One possibility is that you are working with objects of some type, and you have a collection of them that you want to display in the GridView control. Let's say you have Customer objects. You put a bunch of them into an ArrayList (or, as noted, anything else that can enumerate). To bind the GridView to this array, you set its DataSource property to the array and, of course, call DataBind. To display the data, you can create BoundField objects (in code or declaratively), and you set their DataField property to the name of the property that you want to display. Here's what the GridView markup might look like:
<asp:GridView ID="GridView1" runat="server" AutoGenerateColumns="false">
<Columns>
<asp:BoundField HeaderText="ID" DataField="CustId" />
<asp:BoundField HeaderText="Name" DataField="Name" />
<asp:BoundField HeaderText="City" DataField="City" />
</Columns>
</asp:GridView>
And here's the code (slightly verbose, sorry) for a simple Customer type and for creating several of them, adding them to an ArrayList, and then binding the GridView to the array:
   Class Customer
Dim _custid As Integer
Dim _name As String
Dim _city As String
Property CustId() As Integer
Get
Return _custid
End Get
Set(ByVal value As Integer)
_custid = value
End Set
End Property
Property Name() As String
Get
Return _name
End Get
Set(ByVal value As String)
_name = value
End Set
End Property
Property City() As String
Get
Return _city
End Get
Set(ByVal value As String)
_city = value
End Set
End Property

Sub New(ByVal custid, ByVal name, ByVal city)
_custid = custid
_name = name
_city = city
End Sub
End Class


Sub Page_Load()
Dim cust1 As New Customer(1, "AAA Repair", "Eugene")
Dim cust2 As New Customer(2, "Bee's Knees", "Woucester")
Dim cust3 As New Customer(3, "Chop-Chop Restaurant", "Seattle")

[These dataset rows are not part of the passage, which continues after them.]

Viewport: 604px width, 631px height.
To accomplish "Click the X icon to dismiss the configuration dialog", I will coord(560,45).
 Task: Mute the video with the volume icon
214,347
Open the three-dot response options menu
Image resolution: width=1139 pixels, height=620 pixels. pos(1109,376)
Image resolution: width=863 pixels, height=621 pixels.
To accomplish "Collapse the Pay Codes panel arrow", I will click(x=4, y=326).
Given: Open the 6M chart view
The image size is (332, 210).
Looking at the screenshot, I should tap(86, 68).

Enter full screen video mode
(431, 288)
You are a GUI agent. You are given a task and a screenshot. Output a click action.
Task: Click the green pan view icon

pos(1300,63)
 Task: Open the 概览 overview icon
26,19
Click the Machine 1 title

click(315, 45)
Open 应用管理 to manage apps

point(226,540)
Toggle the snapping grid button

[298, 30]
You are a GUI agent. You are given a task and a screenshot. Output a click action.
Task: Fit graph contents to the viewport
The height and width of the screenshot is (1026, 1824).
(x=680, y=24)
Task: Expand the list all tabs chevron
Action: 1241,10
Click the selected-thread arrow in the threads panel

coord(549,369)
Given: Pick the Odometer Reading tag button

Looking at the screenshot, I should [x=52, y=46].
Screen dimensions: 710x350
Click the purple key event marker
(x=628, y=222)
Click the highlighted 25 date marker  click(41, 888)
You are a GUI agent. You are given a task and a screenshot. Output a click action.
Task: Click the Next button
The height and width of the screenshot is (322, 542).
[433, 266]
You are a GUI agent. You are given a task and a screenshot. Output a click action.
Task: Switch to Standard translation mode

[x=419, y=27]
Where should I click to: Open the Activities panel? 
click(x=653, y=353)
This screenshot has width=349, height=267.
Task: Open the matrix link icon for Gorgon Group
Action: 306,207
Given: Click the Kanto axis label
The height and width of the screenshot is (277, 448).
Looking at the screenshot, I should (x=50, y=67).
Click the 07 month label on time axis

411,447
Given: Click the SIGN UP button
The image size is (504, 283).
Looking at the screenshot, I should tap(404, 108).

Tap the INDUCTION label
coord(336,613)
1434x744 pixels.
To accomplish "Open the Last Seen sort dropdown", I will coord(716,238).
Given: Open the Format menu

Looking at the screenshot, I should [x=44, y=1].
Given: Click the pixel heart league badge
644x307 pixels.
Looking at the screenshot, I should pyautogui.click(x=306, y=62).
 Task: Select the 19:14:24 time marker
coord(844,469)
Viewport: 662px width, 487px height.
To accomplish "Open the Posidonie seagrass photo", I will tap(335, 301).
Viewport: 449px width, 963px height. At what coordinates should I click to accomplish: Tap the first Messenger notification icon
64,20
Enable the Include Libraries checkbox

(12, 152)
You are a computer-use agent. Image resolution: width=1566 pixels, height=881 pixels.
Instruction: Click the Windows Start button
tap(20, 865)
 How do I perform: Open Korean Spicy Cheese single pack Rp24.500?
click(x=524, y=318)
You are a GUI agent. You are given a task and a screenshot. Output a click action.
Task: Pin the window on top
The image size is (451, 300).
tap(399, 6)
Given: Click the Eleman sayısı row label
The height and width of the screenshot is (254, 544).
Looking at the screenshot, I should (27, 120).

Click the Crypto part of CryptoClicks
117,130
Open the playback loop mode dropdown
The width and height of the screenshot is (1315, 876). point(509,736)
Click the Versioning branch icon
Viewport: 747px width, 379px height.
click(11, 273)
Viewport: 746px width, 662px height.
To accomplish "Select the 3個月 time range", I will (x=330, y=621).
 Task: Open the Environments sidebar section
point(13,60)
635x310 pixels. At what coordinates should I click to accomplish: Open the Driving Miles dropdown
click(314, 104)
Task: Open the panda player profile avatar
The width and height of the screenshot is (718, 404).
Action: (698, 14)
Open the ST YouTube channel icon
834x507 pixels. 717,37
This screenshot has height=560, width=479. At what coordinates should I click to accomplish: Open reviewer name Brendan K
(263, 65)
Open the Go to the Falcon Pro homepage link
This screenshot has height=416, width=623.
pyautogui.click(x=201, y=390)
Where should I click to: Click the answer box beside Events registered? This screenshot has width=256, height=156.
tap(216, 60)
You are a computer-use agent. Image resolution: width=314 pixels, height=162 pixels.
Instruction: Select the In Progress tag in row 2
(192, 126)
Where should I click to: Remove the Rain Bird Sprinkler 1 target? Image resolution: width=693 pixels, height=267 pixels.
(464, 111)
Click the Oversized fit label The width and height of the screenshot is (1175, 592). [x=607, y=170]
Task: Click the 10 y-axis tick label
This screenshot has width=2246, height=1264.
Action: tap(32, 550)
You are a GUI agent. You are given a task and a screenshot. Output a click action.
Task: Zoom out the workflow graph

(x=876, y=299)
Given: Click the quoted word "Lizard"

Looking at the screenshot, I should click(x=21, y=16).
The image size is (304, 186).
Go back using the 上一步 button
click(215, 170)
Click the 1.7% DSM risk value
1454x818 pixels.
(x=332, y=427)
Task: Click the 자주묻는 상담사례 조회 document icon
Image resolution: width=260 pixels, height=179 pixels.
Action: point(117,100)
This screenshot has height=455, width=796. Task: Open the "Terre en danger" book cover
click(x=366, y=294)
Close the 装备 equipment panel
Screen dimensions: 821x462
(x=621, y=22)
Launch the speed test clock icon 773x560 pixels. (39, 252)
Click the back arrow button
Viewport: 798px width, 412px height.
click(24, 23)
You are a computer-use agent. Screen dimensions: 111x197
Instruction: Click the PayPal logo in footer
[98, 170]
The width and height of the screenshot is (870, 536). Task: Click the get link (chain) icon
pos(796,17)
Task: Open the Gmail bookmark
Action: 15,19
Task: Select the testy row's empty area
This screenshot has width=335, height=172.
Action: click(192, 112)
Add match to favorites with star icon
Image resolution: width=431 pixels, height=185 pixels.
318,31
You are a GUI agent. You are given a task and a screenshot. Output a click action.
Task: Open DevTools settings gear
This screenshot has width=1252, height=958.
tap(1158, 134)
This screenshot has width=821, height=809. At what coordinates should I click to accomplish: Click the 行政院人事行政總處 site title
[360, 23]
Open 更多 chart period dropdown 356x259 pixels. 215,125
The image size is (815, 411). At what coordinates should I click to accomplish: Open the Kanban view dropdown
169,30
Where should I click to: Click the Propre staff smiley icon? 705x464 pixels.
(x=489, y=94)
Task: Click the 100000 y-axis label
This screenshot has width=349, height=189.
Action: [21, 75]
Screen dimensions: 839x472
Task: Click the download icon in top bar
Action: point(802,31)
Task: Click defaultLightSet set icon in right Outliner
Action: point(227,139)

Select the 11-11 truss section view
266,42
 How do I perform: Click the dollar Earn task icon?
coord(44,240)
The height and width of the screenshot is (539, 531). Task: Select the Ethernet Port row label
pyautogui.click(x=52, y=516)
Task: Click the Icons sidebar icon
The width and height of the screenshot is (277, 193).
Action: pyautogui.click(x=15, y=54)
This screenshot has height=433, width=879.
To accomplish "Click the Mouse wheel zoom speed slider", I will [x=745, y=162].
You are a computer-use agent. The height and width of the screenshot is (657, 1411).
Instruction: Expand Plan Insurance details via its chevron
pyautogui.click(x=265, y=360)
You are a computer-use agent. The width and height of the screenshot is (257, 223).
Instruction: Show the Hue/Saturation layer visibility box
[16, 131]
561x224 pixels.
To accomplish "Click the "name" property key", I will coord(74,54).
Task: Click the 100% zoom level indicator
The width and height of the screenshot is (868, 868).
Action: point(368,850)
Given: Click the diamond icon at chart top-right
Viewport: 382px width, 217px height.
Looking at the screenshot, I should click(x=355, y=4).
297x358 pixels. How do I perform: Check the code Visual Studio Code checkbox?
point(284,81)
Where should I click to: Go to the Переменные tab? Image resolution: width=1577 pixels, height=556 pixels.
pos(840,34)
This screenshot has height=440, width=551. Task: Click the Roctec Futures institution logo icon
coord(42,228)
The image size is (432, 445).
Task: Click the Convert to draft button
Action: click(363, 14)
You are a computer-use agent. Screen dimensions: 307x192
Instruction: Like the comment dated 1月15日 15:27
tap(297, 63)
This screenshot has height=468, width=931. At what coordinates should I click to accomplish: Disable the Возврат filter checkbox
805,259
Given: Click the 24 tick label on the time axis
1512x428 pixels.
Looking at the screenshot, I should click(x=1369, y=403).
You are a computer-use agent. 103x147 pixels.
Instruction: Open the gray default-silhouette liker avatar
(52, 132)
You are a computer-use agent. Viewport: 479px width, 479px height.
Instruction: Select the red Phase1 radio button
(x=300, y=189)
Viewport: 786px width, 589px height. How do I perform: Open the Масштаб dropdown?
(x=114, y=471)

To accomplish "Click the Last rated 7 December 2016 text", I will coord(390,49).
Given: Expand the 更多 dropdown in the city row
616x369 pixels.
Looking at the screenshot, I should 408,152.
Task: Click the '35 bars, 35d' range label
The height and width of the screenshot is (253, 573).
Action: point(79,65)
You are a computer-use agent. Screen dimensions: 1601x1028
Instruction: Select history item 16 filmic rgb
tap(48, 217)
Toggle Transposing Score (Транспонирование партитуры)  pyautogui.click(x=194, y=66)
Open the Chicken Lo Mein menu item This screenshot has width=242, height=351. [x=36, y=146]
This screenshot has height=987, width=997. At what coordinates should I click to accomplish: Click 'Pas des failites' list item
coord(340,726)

Dim custArray As New ArrayList()
custArray.Add(cust1)
custArray.Add(cust2)
custArray.Add(cust3)
GridView1.DataSource = custArray
GridView1.DataBind()
End Sub
Sometimes your life is even simpler -- you have an array with simple values in it, and you want to display those. It's easy enough to bind the grid to the array. But how do you bind a BoundField to the contents of the array element? Turns out that if you set the DataField property of a BoundField to !, it tells the field (column) to get the ToString() version of whatever's in the array. (I'm pretty sure this is undocumented, though perhaps not unknown.)

So here's some GridView markup:
<asp:GridView ID="GridView1" runat="server" AutoGenerateColumns="false">
<Columns>
<asp:BoundField HeaderText="Array Field" DataField="!" />
</Columns>
</asp:GridView>
And here's some code to create an array and bind the grid to it:
Dim a As New ArrayList()
a.Add("Adam")
a.Add("Barney")
a.Add("Charlie")
a.Add("David")
GridView1.DataSource = a
GridView1.DataBind()
So there's a lesson in simple binding to dynamic data. (Or is it binding to simple dynamic data?)